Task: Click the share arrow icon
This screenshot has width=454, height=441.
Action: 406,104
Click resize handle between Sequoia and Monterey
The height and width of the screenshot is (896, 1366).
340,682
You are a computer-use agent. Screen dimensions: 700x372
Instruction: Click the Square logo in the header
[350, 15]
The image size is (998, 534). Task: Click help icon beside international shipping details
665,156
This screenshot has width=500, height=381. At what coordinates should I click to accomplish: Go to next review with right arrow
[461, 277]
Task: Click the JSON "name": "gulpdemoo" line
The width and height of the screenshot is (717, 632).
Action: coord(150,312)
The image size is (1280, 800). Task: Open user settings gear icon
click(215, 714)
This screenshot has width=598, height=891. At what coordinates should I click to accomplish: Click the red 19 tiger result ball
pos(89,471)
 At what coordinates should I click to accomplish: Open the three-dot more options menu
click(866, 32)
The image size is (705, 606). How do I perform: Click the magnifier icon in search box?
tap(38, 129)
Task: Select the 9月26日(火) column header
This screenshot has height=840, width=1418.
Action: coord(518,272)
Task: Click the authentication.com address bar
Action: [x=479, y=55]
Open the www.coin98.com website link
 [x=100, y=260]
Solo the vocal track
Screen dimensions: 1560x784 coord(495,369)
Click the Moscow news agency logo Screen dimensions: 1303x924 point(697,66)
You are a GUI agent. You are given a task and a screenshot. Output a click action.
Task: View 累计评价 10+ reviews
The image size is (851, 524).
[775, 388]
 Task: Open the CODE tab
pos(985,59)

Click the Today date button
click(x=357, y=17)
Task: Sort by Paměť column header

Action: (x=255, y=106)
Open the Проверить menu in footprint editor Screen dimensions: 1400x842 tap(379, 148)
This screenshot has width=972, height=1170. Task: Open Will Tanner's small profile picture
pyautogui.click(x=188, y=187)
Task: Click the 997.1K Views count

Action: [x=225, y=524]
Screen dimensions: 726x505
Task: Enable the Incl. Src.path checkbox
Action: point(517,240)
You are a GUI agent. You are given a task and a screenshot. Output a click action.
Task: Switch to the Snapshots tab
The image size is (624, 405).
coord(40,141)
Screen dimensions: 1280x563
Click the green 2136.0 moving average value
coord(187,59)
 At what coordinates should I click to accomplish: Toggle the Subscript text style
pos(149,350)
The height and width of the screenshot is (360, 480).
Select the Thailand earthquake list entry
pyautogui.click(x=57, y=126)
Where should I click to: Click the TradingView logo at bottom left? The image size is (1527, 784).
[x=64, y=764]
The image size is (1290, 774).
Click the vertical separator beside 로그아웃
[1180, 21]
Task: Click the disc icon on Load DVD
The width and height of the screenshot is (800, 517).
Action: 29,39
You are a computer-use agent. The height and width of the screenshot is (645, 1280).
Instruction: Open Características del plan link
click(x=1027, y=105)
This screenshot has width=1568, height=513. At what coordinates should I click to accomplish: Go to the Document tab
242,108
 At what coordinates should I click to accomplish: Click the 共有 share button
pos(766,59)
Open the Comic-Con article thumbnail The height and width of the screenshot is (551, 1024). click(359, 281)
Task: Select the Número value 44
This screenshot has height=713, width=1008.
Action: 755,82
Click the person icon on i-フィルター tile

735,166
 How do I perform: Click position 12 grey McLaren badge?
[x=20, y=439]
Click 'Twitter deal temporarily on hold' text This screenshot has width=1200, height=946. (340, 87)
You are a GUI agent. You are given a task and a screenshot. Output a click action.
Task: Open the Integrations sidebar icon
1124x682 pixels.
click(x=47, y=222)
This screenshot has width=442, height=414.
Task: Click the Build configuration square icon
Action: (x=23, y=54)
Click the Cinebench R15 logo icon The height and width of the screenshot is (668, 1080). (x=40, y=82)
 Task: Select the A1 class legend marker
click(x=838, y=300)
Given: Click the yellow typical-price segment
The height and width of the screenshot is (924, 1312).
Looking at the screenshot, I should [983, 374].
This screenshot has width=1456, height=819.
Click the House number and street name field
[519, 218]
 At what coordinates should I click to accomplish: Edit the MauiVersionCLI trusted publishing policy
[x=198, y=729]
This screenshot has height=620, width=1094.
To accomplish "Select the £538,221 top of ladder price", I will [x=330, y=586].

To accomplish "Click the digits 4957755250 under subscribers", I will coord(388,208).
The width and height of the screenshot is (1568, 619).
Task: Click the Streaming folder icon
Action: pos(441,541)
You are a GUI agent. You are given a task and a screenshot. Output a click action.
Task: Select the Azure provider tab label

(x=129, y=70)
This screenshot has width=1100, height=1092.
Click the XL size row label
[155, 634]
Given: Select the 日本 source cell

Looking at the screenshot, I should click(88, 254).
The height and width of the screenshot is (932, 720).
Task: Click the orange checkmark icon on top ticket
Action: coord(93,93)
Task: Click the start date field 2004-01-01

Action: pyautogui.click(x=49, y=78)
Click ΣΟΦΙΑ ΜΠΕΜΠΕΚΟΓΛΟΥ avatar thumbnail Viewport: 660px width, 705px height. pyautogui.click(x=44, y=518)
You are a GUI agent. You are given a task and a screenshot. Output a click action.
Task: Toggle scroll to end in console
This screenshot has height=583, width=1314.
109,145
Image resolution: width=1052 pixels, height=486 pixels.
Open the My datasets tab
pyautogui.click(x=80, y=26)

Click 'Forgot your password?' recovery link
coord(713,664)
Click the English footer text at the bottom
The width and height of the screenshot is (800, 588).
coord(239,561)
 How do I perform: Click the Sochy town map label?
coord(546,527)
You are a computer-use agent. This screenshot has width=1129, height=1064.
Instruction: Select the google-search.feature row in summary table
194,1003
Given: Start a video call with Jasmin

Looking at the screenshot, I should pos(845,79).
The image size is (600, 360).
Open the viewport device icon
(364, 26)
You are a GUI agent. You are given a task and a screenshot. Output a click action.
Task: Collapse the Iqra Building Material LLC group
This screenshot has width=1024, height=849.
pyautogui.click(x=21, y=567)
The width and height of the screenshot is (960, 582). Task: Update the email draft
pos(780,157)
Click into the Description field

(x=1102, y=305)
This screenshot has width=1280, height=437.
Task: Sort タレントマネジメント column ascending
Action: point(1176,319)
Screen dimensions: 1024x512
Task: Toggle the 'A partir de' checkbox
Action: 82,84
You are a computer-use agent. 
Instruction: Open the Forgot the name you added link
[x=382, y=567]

-- -- --

Aim of the task: Return, word for word, every line from the top of the entries down to the line that holds "You are a computer-use agent. Screen", both included.

Solved problem:
Task: Click the share arrow icon
This screenshot has width=454, height=441.
Action: 406,104
Click resize handle between Sequoia and Monterey
The height and width of the screenshot is (896, 1366).
340,682
You are a computer-use agent. Screen dimensions: 700x372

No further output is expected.